(Entries on finding words and elements)
_ _ _ _
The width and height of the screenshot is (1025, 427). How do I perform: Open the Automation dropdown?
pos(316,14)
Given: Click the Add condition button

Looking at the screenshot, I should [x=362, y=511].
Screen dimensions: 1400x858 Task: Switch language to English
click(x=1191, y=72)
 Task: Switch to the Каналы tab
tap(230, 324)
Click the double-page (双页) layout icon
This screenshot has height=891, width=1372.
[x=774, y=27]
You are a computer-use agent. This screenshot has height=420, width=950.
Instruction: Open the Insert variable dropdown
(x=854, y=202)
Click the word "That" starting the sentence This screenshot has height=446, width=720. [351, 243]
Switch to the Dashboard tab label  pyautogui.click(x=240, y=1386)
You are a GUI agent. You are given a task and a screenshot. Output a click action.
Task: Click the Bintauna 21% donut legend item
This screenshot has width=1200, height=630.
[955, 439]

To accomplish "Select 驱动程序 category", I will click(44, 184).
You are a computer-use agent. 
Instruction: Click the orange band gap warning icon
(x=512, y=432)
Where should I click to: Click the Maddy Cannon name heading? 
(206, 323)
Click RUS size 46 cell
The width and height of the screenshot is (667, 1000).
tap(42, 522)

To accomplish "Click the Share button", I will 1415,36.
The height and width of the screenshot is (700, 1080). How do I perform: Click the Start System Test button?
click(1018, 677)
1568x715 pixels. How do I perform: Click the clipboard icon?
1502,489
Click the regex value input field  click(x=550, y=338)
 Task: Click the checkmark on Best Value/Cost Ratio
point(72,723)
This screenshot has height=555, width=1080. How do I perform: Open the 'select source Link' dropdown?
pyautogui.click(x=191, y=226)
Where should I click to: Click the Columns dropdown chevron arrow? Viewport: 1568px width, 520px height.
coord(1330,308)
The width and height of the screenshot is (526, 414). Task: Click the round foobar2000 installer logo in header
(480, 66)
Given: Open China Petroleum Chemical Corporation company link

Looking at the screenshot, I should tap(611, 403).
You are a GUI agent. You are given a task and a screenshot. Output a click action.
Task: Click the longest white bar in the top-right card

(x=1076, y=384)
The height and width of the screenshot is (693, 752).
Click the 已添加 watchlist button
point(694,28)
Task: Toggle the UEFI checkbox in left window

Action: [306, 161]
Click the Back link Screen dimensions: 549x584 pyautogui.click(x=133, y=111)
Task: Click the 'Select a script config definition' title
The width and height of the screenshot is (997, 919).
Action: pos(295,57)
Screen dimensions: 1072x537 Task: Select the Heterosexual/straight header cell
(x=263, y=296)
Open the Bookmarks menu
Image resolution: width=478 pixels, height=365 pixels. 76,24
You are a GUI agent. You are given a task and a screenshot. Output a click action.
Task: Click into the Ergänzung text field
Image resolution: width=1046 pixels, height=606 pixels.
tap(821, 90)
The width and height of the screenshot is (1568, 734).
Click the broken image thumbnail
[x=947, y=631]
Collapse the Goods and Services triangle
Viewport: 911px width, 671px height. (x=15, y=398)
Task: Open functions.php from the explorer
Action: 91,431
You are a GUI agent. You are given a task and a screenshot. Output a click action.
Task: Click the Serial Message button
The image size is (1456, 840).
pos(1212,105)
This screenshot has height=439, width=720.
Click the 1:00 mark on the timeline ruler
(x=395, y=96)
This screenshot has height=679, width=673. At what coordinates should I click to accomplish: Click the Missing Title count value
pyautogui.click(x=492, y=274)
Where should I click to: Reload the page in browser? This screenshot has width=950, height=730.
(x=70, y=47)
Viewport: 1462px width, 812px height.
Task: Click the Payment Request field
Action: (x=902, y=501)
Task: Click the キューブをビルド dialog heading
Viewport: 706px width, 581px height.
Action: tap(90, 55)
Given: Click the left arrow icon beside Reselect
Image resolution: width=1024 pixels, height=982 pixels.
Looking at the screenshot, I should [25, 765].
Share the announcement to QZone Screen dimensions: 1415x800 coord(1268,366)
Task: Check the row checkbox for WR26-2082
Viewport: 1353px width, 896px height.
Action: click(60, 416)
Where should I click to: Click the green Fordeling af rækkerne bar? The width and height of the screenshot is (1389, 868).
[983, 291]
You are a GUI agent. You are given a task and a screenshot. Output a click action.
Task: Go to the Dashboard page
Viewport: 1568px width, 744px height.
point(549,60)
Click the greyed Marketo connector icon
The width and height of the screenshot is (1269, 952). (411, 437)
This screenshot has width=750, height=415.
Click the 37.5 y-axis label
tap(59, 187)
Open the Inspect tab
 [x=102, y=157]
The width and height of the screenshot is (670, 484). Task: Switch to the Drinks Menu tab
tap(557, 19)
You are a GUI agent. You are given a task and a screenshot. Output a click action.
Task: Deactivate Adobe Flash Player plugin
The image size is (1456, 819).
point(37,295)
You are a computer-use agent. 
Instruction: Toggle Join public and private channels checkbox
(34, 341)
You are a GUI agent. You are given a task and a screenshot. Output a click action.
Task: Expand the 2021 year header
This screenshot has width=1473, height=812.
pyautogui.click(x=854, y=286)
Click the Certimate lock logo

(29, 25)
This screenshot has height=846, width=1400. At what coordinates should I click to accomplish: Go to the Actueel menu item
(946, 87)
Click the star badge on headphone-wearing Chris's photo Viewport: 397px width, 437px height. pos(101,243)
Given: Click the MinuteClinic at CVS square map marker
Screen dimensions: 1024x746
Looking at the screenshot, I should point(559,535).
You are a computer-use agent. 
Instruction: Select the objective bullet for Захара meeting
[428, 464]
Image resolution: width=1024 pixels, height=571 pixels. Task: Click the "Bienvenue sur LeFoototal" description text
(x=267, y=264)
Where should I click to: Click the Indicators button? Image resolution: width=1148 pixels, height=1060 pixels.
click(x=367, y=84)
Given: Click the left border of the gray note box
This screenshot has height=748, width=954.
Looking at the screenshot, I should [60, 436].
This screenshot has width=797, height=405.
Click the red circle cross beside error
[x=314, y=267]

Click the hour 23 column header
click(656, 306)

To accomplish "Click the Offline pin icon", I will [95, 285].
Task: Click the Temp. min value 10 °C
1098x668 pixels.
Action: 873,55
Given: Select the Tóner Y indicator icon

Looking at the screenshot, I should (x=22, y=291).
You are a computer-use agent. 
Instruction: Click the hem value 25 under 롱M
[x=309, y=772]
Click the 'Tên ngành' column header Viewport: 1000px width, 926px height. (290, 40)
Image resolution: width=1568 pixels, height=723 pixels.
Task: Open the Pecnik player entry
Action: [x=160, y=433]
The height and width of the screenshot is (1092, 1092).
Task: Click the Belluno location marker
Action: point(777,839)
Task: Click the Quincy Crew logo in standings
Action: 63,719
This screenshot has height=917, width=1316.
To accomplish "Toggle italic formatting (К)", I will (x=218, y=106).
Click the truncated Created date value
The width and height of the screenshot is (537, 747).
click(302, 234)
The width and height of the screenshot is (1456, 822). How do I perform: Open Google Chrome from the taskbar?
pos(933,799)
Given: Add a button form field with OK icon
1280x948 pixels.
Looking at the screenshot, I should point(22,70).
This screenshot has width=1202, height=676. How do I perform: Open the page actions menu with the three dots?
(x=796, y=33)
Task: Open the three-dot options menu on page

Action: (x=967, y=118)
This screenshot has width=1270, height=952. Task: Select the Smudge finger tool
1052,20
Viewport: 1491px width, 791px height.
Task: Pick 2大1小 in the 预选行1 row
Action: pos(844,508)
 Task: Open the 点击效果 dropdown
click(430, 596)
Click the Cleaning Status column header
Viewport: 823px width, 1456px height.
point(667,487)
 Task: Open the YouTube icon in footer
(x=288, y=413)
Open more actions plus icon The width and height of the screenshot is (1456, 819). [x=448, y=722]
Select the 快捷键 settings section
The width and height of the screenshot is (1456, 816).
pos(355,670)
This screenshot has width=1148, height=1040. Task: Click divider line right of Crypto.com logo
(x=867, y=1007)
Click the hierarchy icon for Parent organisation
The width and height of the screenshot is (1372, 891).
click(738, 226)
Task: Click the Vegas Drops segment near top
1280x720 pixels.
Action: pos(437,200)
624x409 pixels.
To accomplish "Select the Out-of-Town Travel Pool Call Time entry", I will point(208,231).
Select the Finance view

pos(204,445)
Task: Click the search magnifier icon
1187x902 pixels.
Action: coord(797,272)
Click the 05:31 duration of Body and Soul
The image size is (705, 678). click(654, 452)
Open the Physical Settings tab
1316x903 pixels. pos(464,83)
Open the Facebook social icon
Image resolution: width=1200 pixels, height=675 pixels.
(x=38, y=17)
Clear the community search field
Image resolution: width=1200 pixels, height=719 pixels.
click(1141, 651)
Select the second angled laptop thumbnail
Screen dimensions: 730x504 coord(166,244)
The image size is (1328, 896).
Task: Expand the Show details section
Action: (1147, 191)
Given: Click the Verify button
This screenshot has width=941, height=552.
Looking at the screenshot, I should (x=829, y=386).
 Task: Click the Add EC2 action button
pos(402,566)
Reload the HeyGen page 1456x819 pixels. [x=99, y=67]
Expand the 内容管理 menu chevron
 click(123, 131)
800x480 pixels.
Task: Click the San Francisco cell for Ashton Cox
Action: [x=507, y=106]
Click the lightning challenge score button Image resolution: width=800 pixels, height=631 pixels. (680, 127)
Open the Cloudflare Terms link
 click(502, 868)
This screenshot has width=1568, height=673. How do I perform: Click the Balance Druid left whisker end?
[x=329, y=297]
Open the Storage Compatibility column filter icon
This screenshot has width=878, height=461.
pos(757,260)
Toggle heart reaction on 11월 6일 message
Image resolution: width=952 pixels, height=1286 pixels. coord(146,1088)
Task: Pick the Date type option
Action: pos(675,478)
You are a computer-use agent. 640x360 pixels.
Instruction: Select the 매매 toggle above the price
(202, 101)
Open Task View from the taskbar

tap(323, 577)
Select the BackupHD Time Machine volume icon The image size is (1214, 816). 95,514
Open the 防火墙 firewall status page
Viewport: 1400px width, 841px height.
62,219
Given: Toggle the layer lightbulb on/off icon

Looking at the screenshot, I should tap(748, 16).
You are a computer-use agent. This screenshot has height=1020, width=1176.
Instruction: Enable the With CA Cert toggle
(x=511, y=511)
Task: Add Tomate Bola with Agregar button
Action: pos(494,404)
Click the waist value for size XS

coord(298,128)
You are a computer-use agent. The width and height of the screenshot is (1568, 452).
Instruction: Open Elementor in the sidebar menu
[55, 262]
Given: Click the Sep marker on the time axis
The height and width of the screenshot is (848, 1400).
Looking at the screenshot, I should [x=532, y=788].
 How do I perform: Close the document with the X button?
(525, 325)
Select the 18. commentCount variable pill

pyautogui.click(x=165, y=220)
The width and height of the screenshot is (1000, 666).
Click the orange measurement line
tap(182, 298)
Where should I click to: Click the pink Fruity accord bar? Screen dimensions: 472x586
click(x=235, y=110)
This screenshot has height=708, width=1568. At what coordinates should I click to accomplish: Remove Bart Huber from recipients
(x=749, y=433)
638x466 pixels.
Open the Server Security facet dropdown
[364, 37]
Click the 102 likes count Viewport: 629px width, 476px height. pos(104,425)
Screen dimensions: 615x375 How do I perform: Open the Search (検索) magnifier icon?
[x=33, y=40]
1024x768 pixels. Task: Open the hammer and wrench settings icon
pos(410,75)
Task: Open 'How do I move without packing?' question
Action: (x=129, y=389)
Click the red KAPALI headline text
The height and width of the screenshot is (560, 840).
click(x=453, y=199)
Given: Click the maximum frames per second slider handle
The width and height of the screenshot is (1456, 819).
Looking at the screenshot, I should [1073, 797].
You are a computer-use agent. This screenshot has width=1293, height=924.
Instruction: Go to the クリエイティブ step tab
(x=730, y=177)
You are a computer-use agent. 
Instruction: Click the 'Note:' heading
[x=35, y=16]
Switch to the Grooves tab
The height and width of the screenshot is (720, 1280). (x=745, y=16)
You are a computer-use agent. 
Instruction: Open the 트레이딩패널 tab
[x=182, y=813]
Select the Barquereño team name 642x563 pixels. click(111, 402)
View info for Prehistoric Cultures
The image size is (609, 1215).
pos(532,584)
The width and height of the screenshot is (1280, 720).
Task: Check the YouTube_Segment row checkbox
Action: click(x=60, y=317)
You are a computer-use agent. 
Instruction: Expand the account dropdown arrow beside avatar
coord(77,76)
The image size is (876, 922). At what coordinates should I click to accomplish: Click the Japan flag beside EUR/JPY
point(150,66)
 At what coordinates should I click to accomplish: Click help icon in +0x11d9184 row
_ _ _ _
**DIRECTIVE:**
Filter the entries above, copying every line that contains the string "field".

**THE RESULT:**
Click the regex value input field  click(x=550, y=338)
Task: Click into the Ergänzung text field
Task: Click the Payment Request field
Given: Add a button form field with OK icon
Clear the community search field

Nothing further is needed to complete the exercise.